Seine 2005 in Kooperation mit der Königlichen Oper Kopenhagen entstandene Inszenierung der Strauss/Hofmannsthal’schen Tragödie wurde nun zum zweiten Male mit einer fast komplett neuen Besetzung einstudiert. Die Verlegung der Handlung in die zweite Hälfte des 20. Jahrhunderts (ein von seitlichen Spiegeltüren umfasstes Wohnzimmer mit weißer Leder-Garnitur) nimmt dem Stück wohl die antike Dimension, aber nicht die
Spannung, die Konwitschny mit seiner gewohnt handwerklich virtuosen Personenregie erzielt. Zutaten wie auf der Hintergrundwand wechselnd angzeigte Wetter-Stimmungen, die den Countdown bis zur Orests Rachetat anzeigenden großen roten Digital-Ziffern oder die trashige Einkleidung (Bühne und Kostüme: Hans Joachim Schlieker) stören weniger als die diversen Albernheiten, mit denen der Regisseur diese nun wirklich aller
Heiterkeit entbehrende Geschichte konterkarieren zu müssen glaubt.

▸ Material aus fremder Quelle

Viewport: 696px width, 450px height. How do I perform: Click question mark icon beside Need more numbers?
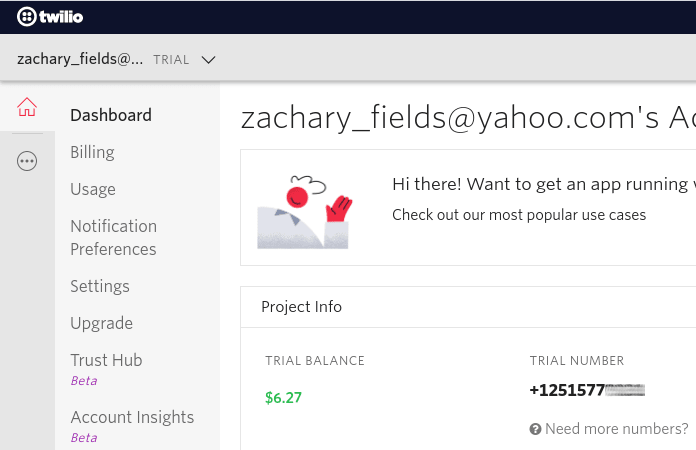pos(535,429)
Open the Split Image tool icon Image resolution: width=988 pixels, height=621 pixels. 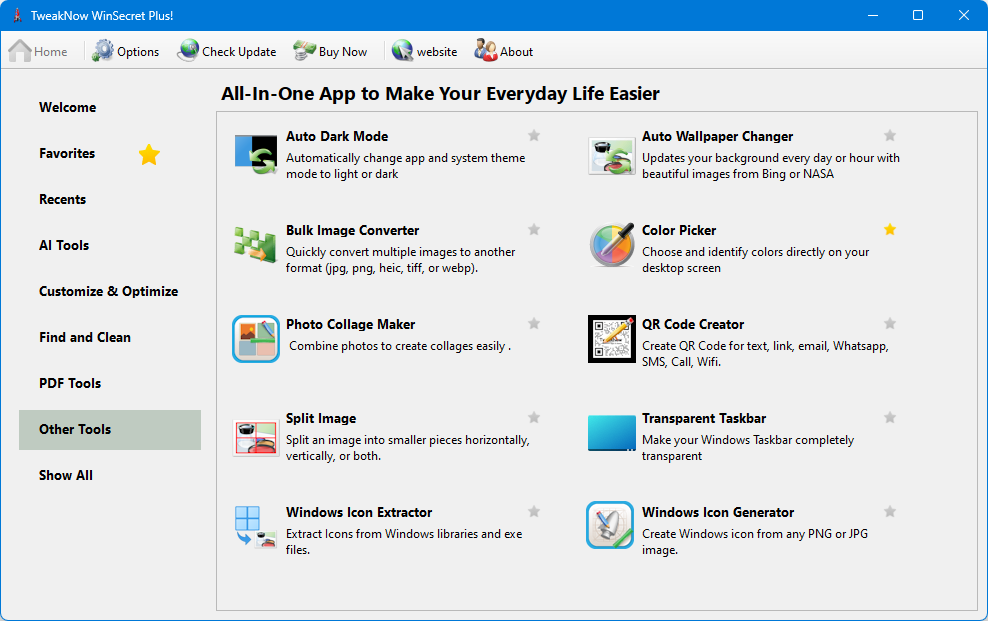click(255, 436)
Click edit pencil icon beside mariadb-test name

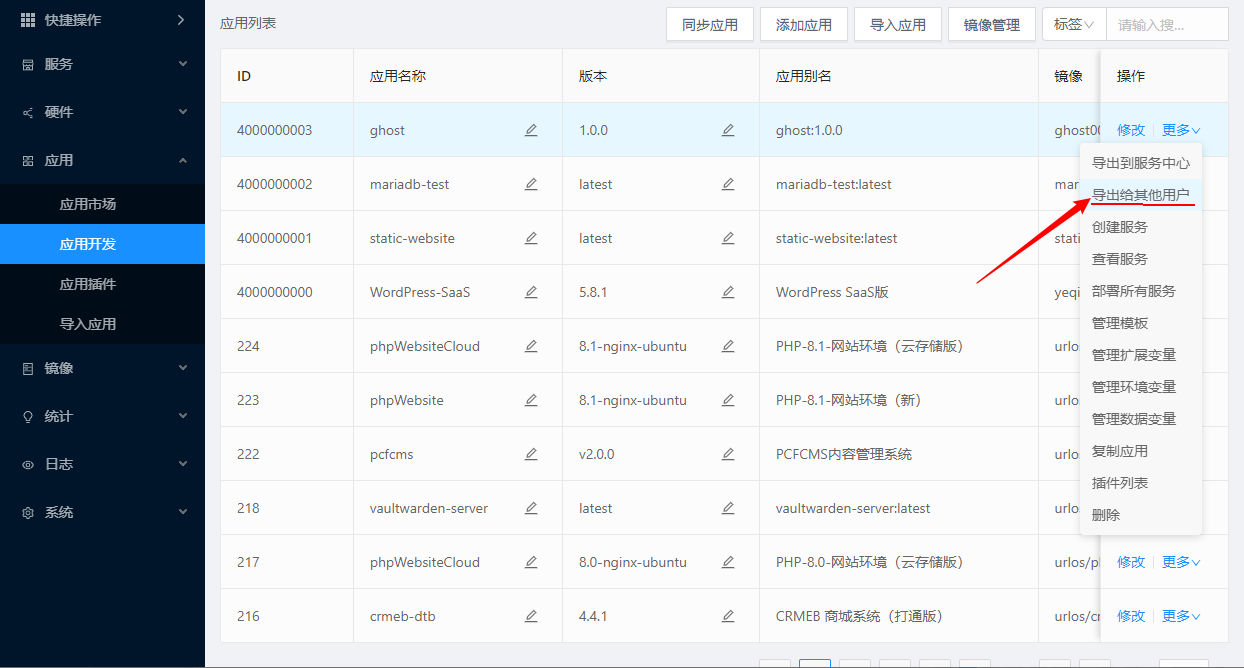(531, 184)
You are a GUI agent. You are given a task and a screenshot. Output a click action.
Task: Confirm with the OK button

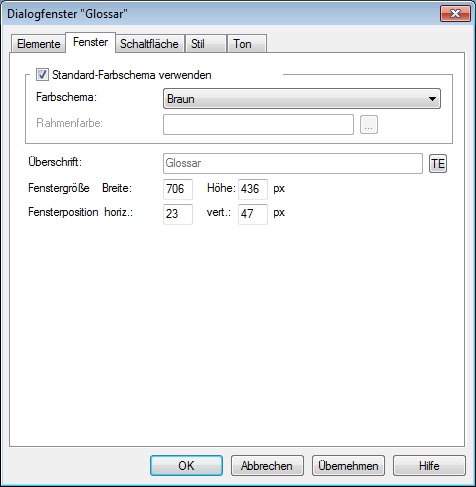tap(186, 466)
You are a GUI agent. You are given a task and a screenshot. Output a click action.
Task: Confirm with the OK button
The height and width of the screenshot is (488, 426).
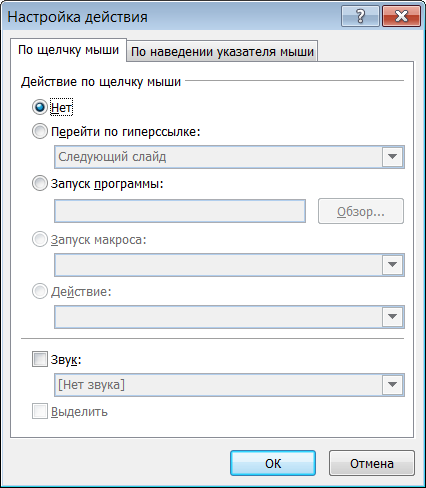(273, 463)
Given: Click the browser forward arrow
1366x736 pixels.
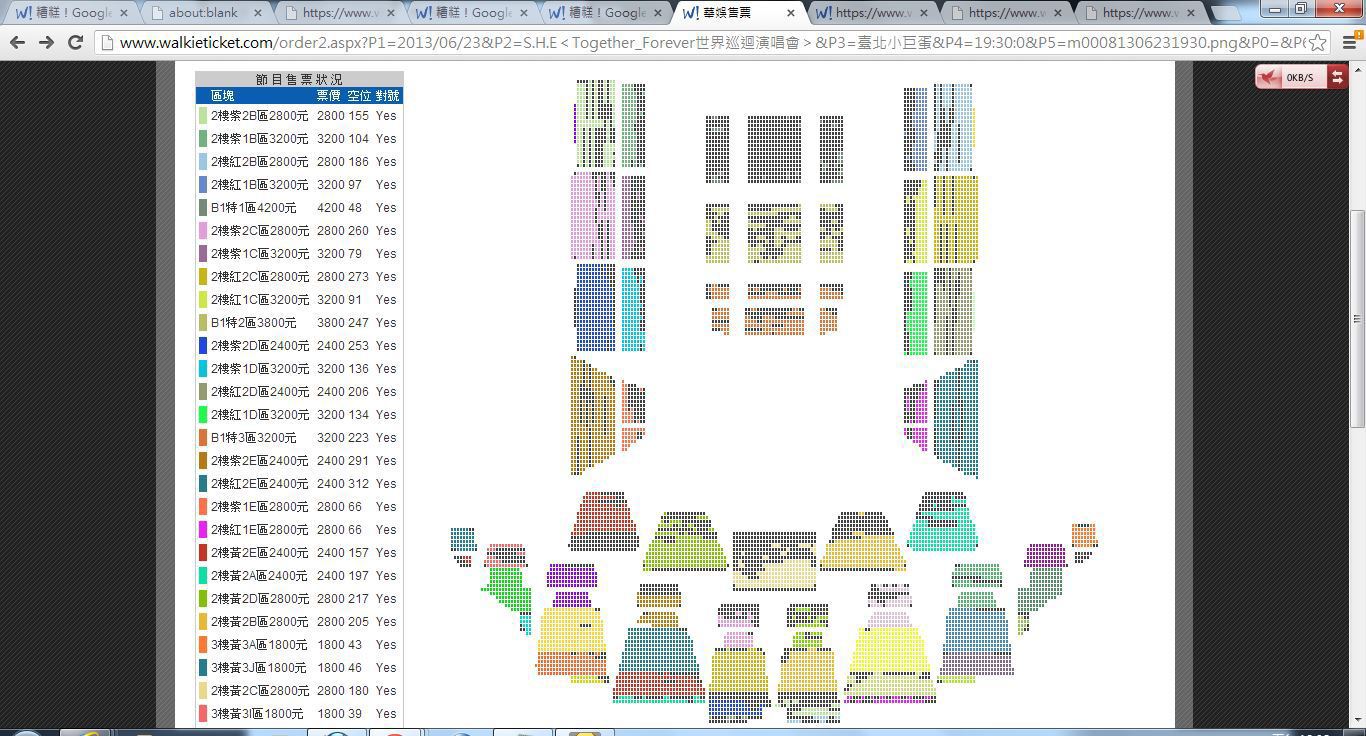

Bereits der Fallbeil-artige Einstieg in die Partitur nach der vorangestellten Spielszene mit der von den Kindern mitangesehenen Ermordung Agamemnons in der Badewanne erweist sich als Omen für das gesamte Dirigat von Georg Fritzsch, der die komplette Serie von Ulf Schirmer übernommen hatte: mehr Lautstärke als Bedeutungskraft, mehr flüchtiges Voranschreiten als Ausformulieren.
Andererseits ist die Präzision und Sicherheit zu bewundern, mit der er das technisch bestens aufgestellte Staatsorchester Stuttgart durch die 100minütige Gratwanderung zwischen Tradition und Moderne steuert und so eine klare Durchleuchtung der jedes Mal aufs Neue staunen machenden Komposition ermöglicht. Für die regiebedingte Lärm-Beeinträchtigung der Schluss-Szene konnten sie allesamt nichts, den Sängern gegenüber wäre jedoch eine dynamischere Behandlung und Ausbalancierung zu wünschen gewesen.

Wie gut, dass Barbara Schneider-Hofstetter für die Titelrolle über einen unerschütterlich tragfähigen Sopran gebietet, der auch bei den Extrem-Noten keinerlei Schärfung bekommt und bis zum Schluss einen unermüdlich frischen und klaren Glanz behält. Farben und Zwischentöne sind weniger ihre Sache, doch vermag sie das mit leidensfähig-kämpferischem Spiel aufzufangen. Simone Schneiders Wechsel vom Koloratur- ins Jugendlich-Dramatische Fach hat ohne Übergangsprobleme makellos funktioniert. Ihre Chrysothemis weist all die Höhenleuchtkraft und Atemweite für die grossen Strauss-Bögen und dazu noch eine sympathisch gewinnende Ausstrahlung und Spielfreude auf, die die lebenslustige Schwester Elektras mitten ins Herz des Publikums transportiert.
Die Klytämnestra ist hier weniger eine Furcht erregende Herrscher-Persönlichkeit, sondern eine unter der Last ihres Gewissens zur Trinkerin gewordene Mutter. Renée Morloc gelingt es, diese charakterliche Verharmlosung durch Bühnenpräsenz und einen noch schlackenlosen, rundum ausgeglichenen und dazuhin artikulationsscharfem Alt von kultiviertem Wohllaut auszugleichen.

Tuomas Pursio gibt Orest mit hellem und prägnant geführtem Bariton sowie differenzierter Darstellung zwischen Selbstbewusstheit und Angst
vor seinem Auftrag rollengemäße Kontur. Daniel Brenna vereint als Aegisth zynischen Ausdruck und tenorale Härte. Beim weiteren Personal erweisen sich von den fünf als Putzfrauen agierenden Mägden Diana Haller, Sylvia Rena Ziegler, Tina Hörhold und Rebecca von Lipinski ausser der etwas schwachbrüstigen Yuko Kakuta als gegenüber den Klangmassen resistente Stimmen. Sicher und von tenoraler Gewandtheit Daniel Kluge als Junger Diener, in den Kleinstrollen allesamt tadellose Leistungen. Der Staatsopernchor Stuttgart hat seinen Auftritt, wenn zum Ende hin das gesamte Personal getroffen auf die Bühne wankt und zusammenbricht. Die Reaktion auf dieses Schlachtfeld war verständlicherweise zunächst verstörend gebremst, ehe die Hauptrollen-Vertreter mit den verdienten Ovationen bedacht wurden.